First off: for those people who have been dealing with UC for years, allow me to give you a standing “O” (or in my case a sitting, grunting AAAaahhh).
I was diagnosed with UC this week and it has been the most painful, gut wrenching, fatigue inducing experience of my whole life. I’m starting to believe this condition is just as mental as it is physical. Please dont give up! We must continue to fight the hellacious pain and not give up. although, last night when i woke up for about the 5th time after yet another bloody stool I wondered how i could ever have my life back again. I’m not used to this. I’m 31 years old, active, social, and this disease has totally put me on the shelf. it’s got me questioning how I will live my life. I just dont know how this is gonna work. But i do know i’m not gonna let this thing whup me. If that means a diet of no french fries and pizza :(
then so be it.
My saga began about 3 or 4 years ago when i noticed the occasional blood in my stool. so i figured the blood was a result of my eating habits. i went to the Dr., he suggested a colonoscopy but because of my previous phobia of all things rectal i ignored the advice. i didnt really think it to be a big deal. there was no pain involved, and it was typically after eating fast food like McDonalds.
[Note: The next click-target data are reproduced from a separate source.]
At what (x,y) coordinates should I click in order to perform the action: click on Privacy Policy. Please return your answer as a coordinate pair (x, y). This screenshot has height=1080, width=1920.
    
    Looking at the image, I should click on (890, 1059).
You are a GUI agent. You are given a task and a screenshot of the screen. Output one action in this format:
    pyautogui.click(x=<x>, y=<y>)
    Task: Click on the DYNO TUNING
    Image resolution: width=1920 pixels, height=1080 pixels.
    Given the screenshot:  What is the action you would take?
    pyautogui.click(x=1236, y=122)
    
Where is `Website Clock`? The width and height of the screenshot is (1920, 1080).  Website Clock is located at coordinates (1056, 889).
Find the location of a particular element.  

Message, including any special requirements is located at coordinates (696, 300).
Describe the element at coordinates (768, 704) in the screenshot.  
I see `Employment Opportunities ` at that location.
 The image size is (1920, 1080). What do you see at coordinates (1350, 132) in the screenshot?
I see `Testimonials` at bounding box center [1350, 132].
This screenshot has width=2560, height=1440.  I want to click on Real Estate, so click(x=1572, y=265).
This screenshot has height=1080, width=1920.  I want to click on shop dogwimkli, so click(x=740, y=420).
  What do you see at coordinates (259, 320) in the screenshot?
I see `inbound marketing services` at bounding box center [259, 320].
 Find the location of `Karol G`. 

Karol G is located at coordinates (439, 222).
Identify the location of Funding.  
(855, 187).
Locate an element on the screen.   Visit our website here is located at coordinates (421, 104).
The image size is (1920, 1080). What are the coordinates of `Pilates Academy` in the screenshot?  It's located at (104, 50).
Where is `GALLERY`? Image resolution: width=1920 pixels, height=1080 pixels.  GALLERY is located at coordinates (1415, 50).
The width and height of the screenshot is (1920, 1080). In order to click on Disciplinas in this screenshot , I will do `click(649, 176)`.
No real pain, no nausea-no fatigue. Life was large. But THEN…about 3 weeks ago, i began to have the bloodiest, most disgusting bowels imaginable. I’m talking, “Would you like some diarrhea with that blood sir?” freaked me out. But i had convinced myself that my body heals itself so i didn’t quickly go into the doctor. i dealt with it up until last Sunday when my wife took me to the emergency room. Amazingly, i was received quickly and after a smattering of tests and needles and blood work the diagnosis was in. “UC”. i had no idea what “UC” was, i was just happy it wasnt colon cancer.
While in the hospital i began to feel better, my energy began to come back, and i’m thinking that with a little medication and rest that i’ll be right back on the horse. WRONG!! i got home last Thursday and the fight was on. UC has had my bowels in a lock ever since. i feel terrible, have absolutely no motivation, and am just a generally crabby person to be around. the bloody diarrhea is just saddening to look at when it’s 5 am. i pooped 7 bloody stools last night! this is just as bad as it was before i went to the ER.
The GI specialist prescribed me Lialda, flagyl, Prednisone, and a rectal suppository. I honestly dont think any of this is the answer so now i’m focused on my diet.
I’ll try to stay positive and you do the same.